Les procédures judiciaires entamées par les pêcheurs aboutissent, au début de 1976, à l'interdiction successive de ces deux types de déchets par le tribunal administratif de Rouen. En attendant de se prononcer sur le fond, le Conseil d'État lève cette interdiction pour le seul phosphogypse.

Les entreprises chimiques cherchent cependant les moyens d'utiliser ce produit. Il est assez facile techniquement de le transformer en plâtre. Les exploitants de carrières de gypse naturel seraient acculés à la faillite... Des études sont menées pour utiliser le phosphogypse dans les remblais et les soubassements des routes.

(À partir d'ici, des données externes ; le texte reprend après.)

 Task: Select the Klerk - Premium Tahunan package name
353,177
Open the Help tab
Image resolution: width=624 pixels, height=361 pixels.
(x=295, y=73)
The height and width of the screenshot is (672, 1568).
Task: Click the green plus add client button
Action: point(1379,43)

Le traitement des déchets des fabriques de bioxyde de titane se heurte à des difficultés économiques, obstacles plus graves que les problèmes techniques. L'usine du Havre comme celle de Calais n'échappent pas à ces difficultés, qui rappellent l'affaire des fameuses boues rouges rejetées par la firme italienne Montedison au large de Calais. Rouges ou jaunes, ces boues ont une composition analogue. On pourrait les traiter et récupérer le sulfate de fer et l'acide sulfurique. On pourrait aussi les neutraliser. Mais ces procédés augmentent de 15 à 20 % le prix de revient du bioxyde de titane, abondamment utilisé aujourd'hui comme colorant industriel (peintures, matières plastiques, papier, encre, etc.). Les industriels menacent de licencier leurs salariés si on les contraint à recourir à ces procédés sans que la concurrence étrangère soit soumise aux mêmes exigences.

La CEE prépare un plan qui pourrait au moins résoudre le problème dans l'Europe des Neuf en imposant à toutes les fabriques de bioxyde de titane situées dans la Communauté des normes rigoureuses de traitement des déchets.

Autre effort international encourageant et de plus grande ampleur : la signature, le 16 février 1976, à Barcelone, par 12 pays riverains, d'une convention sur les moyens de prévenir et de combattre la pollution de la Méditerranée.

Eaux douces

Diverses mesures ont été prises pour arrêter la détérioration des rivières et des lacs.

L'agence du Bassin Seine-Normandie poursuit une action qui, affirme-t-elle, a réussi à bloquer l'accroissement de la pollution de la Seine depuis 1970. Une opération particulière et de longue durée est lancée en 1976 pour assainir les eaux de l'Oise et de l'Aisne. À Paris, la ville achète, en commun avec le port autonome et la Compagnie générale des eaux, un bateau conçu pour enlever les détritus flottants et nettoyer les barrages. Il assurera quotidiennement la toilette de la Seine. Prix : 450 000 F.

Rhin

Le coût économique de la lutte contre la pollution des rivières est également un obstacle important. On le constate au début d'avril 1976 pour le Rhin. Ce fleuve est devenu le plus grand égout d'Europe. Les ministres de l'Environnement de Suisse, de l'Allemagne fédérale, de France, du Luxembourg et des Pays-Bas se réunissent à Paris pour chercher les moyens de remédier à cette situation. Ils établissent des listes de produits toxiques dont les rejets dans le fleuve seront interdits, ou strictement limités. Il faut délivrer le fleuve de l'un des dommages les plus graves qu'il ait à subir : la pollution saline. Les solutions techniques existent. Elles permettraient de ramener de 300 à 60 kg par seconde les déversements de sel. Mais les ministres ne parviennent pas à s'entendre sur la répartition du financement des opérations, ils doivent se réunir à nouveau pour en discuter.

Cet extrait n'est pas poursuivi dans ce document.